Según explica el músico, productor y DJ marroquí Abdellah M. Hassack, alias Guedra Guedra, “antes de la colonización europea de África, las fronteras entre los países como hoy las conocemos no existían. Es por este motivo por lo que las experiencias sociales y musicales siguen tan entrelazas en gran parte del continente”. Dice todo eso porque en su nuevo trabajo para el sello británico Smugglers Way, la rama más experimental de Domino, se ha dedicado a viajar por diferentes zonas para realizar grabaciones de campo que son la base de su segundo álbum, “MUTANT”, en el que adapta su visión panafricana a un concepto electrónico que mira tanto a las pistas de baile como a la abstracción sonora. Y es que, según afirma, para él la música electrónica “más que un género, es un nuevo lenguaje”.
La inmersión en culturas locales de países del oeste y del este de África le ha servido para identificar trazos comunes en la rica variedad de las tradiciones. Su trabajo de campo en Egipto, Mauritania, Senegal, Tanzania, Túnez y Guinea, con el grabador digital Zoom H4 y su iPhone, incluye tanto cánticos e instrumentos como el ruido de pobladas calles o sonidos atmosféricos; es un material que le sirve de base en sus transformaciones sintéticas con loops, glitches y experimentación imaginativa, siguiendo el principio de un antiguo proverbio aprendido de su abuela que, traducido del marroquí, sería “lo nuevo es bueno, pero nunca abandones lo viejo”. Según afirma, “esa sabiduría me ha acompañado en todo lo que hago. Cada voz, cada entorno, cada sonido accidental forma parte de una historia más amplia sobre quiénes somos y cómo llegamos a serlo”.
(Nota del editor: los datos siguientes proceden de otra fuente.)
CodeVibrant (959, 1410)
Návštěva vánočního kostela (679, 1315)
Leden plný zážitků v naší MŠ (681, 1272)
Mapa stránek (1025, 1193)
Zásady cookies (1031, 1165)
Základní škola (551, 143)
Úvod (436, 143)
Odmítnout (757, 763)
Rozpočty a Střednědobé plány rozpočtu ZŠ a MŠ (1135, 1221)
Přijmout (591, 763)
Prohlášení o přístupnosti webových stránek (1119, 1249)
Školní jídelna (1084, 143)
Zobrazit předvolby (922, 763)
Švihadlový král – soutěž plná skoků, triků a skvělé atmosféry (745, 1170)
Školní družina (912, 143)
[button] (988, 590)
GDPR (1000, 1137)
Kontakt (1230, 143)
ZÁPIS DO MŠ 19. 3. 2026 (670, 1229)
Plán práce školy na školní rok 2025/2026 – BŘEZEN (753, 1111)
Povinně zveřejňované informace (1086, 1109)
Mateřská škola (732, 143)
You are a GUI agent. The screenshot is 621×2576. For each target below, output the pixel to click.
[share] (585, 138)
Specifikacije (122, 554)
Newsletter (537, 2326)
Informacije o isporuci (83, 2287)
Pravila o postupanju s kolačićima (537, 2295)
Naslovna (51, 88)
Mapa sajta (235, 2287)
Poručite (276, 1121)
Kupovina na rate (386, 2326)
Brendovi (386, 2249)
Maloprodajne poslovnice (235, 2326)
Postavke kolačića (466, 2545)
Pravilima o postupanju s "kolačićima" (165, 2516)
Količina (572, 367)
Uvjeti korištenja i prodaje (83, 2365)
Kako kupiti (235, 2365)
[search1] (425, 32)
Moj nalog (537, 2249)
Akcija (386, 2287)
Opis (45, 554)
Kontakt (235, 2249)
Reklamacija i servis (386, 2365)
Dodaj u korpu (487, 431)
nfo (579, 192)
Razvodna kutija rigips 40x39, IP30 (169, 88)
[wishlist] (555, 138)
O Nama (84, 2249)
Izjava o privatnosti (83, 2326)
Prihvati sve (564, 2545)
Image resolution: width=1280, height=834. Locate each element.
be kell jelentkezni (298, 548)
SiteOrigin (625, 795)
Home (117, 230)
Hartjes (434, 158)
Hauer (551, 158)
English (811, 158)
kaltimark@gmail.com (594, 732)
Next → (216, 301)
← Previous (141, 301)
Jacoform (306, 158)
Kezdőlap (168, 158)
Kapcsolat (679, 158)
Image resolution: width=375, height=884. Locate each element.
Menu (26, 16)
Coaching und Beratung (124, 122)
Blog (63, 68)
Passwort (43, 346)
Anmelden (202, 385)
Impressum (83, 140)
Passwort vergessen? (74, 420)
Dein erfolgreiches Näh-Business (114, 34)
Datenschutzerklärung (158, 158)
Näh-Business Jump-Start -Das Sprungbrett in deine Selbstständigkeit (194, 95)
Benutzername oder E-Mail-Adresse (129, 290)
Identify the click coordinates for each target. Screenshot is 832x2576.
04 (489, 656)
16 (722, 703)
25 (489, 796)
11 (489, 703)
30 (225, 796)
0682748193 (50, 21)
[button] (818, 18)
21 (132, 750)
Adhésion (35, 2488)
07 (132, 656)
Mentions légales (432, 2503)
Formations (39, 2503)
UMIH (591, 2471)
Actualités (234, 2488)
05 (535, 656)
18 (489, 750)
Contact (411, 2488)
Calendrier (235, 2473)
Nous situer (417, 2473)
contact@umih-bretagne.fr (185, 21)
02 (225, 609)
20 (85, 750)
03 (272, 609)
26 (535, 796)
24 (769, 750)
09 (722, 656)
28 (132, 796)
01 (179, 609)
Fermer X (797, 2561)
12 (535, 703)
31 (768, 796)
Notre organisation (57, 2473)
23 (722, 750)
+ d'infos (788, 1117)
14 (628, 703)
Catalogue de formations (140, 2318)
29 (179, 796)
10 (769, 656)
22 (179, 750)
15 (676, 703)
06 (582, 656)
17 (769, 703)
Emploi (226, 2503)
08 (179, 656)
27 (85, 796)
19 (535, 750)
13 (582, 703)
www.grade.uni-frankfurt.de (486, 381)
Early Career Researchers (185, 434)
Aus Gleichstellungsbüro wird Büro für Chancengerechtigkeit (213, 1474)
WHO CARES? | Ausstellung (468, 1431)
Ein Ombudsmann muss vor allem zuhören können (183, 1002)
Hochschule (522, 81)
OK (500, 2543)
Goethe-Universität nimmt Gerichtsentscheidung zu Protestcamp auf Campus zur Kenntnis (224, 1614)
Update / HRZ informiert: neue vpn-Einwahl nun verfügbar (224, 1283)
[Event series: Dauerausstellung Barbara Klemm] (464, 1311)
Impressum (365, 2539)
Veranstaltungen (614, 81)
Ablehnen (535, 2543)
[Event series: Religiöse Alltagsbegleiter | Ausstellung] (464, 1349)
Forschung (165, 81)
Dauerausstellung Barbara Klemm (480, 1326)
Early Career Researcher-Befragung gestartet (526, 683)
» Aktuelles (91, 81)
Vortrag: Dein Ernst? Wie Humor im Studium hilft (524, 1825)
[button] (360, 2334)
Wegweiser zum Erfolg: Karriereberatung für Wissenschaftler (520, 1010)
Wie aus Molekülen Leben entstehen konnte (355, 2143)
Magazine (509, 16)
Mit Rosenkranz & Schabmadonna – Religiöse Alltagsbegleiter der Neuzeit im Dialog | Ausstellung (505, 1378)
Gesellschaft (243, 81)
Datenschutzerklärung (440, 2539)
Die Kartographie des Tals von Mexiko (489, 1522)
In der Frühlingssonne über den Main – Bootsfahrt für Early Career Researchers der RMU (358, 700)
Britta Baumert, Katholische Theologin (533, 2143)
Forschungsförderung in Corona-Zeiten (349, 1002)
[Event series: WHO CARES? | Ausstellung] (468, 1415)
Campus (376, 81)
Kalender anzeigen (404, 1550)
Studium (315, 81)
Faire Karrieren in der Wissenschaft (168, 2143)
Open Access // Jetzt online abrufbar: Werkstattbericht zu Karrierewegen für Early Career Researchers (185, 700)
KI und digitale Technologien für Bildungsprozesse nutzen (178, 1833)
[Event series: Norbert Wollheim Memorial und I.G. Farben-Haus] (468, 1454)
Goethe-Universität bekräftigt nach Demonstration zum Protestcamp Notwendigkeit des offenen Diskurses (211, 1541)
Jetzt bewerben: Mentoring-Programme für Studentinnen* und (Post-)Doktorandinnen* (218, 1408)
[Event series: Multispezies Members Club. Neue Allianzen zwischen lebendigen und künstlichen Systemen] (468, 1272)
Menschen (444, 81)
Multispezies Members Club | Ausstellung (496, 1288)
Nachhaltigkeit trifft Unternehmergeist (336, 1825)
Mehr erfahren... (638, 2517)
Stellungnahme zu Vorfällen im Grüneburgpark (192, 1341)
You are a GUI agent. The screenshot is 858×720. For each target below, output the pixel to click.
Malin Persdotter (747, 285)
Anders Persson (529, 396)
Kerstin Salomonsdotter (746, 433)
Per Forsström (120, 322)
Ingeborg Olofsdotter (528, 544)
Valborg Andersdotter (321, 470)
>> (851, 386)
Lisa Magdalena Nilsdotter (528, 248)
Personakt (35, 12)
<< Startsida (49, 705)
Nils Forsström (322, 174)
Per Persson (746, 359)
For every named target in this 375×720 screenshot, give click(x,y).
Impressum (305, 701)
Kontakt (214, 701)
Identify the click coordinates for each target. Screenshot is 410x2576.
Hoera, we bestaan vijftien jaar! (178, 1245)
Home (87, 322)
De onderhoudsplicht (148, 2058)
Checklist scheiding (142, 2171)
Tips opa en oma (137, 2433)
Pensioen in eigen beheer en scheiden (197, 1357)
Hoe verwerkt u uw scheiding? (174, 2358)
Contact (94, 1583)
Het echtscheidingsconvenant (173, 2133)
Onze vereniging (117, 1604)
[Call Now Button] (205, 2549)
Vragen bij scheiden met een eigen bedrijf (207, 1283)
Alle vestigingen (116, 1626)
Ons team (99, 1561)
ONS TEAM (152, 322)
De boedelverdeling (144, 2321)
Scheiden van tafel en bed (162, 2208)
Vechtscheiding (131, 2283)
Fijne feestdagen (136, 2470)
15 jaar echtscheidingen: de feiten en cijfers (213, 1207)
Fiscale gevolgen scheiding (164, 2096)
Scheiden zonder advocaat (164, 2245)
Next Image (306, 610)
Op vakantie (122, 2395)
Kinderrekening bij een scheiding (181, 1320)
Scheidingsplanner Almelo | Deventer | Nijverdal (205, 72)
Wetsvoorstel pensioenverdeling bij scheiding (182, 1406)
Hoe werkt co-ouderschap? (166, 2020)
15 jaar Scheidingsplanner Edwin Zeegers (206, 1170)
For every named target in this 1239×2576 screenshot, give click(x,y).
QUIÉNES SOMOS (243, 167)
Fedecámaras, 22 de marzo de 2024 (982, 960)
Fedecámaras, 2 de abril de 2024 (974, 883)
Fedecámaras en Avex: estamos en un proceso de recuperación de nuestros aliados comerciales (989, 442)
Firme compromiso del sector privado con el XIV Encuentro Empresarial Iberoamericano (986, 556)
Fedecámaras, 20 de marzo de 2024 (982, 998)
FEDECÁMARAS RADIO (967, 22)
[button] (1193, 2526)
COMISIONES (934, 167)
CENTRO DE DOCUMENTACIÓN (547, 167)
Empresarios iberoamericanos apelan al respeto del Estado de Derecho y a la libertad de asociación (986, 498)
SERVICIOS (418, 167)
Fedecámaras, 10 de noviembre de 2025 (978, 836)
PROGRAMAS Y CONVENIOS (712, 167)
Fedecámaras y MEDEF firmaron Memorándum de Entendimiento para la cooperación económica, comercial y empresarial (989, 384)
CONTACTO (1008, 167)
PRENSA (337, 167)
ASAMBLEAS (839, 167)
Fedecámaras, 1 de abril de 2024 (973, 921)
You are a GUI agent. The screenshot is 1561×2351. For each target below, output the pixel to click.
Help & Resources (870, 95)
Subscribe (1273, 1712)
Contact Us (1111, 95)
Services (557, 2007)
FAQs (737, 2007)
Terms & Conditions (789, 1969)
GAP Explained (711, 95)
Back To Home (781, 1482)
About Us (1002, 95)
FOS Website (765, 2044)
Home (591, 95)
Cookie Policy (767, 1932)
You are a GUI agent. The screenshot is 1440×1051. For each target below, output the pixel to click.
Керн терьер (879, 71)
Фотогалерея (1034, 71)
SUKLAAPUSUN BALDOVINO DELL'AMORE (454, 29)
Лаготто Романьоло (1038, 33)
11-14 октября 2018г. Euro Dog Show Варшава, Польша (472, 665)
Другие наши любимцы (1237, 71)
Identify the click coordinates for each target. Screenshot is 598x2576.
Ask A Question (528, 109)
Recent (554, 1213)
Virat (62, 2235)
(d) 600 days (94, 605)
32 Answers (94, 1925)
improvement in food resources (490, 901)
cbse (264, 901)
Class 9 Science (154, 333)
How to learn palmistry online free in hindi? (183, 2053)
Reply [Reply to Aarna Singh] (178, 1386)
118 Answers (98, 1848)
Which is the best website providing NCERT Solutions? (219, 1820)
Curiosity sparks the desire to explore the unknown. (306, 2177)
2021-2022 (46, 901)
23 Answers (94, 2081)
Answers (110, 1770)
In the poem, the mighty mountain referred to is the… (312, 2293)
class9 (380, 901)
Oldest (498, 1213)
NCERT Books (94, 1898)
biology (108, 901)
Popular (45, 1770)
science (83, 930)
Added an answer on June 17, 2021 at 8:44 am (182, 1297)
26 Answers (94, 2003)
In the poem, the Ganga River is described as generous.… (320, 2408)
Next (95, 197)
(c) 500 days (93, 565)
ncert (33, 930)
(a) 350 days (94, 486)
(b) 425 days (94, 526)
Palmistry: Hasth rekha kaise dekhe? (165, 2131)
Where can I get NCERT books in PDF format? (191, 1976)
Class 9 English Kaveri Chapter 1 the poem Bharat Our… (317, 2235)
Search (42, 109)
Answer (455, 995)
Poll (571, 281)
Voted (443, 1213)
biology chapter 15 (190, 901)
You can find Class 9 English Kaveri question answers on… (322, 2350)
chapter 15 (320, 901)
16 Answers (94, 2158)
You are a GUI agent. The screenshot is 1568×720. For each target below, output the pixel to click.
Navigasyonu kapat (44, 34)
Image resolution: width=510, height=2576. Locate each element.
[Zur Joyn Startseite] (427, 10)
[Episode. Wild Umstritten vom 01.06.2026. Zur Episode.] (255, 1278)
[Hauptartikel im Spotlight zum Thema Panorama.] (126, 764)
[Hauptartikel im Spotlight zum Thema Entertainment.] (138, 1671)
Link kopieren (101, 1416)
El primer tema, “Drift Of Drummer”, se basa en lo que escuchó en Kouroussa, una pequeña ciudad del norte de Guinea. Así, los polirritmos del djembe se entrelazan con ritmos programados, sintetizadores opacos, voces sampleadas y soundscapes de una megalópolis hasta lograr una contundente y convincente pieza de global bass. Por su parte, “Paradigm” se levanta sobre los cantos de llamada y respuesta de los pueblos masái, que, unidos a las percusiones, tejen un tapiz sobre el que superpone ritmos house y capas sintéticas para lograr un híbrido apto para la pista de baile y también válido para el chill out lounge.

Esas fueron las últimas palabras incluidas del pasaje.